For short term forecast the use of trend analysis is not good enough since it is unable to predict irregular patterns. In the example below the blue lines in the top chart shows the number of visitors in a theme park. The red line shows the predicted number of visitors per day. The prediction is calculated by a neural network that is trained by a single input feature, wheather day is in the weekend or not. The predictions match the higher number of visitors but do not expain the higher number of visitors in the summer month or the irregular drops of visitors.

By adding more input features the prediction becomes much more accurate. In the example below the machine learning algorithm also takes into account wheather a day is a summer holiday and wheather it has rained or not.

The value of such an analysis is that management of a theme park can predict the number of visitors in the future based on the weather information and days in the year. The estimate can be used to schedule the number of employees that are required to host the quests.

Cyclic patterns

Another example of the application of machine learning is detecting cyclic trends. The example below shows the CPU load of a server per hour of the week. The peak load is between 9:00 and 17:00 on work days but the load is also dependent on the day of the week.

The example above shows that the hourly and daily patterns are detected quite well but there seems to be an upward trend as well that is not detected. This may be caused by an overall increase in CPU load over time as more users sign up for the service. The prediction can be made more accurate by adding a new input which is the number of days that the system is running. The predicted use now includes both the hourly and daily cyclic trend and the overall load increase.

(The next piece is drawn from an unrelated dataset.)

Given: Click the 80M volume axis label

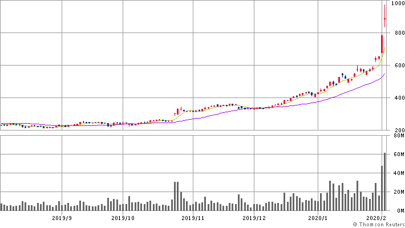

Understanding cyclic trends can be helpful for anomaly detection. Instead of generating an alarm when the load is over a certain value the system can take into account the time of day and day of week to predict is this is normal. In this case a high load on monday at 11:00 may not trigger an alarm but a high load on sunday at 05:00 will. Likewise, a low load on monday morning may trigger an alarm because it is not predicted and may be caused by users unable to log in. The prediction model can be further refined by taking into account annual holidays or scheduled maintenance events.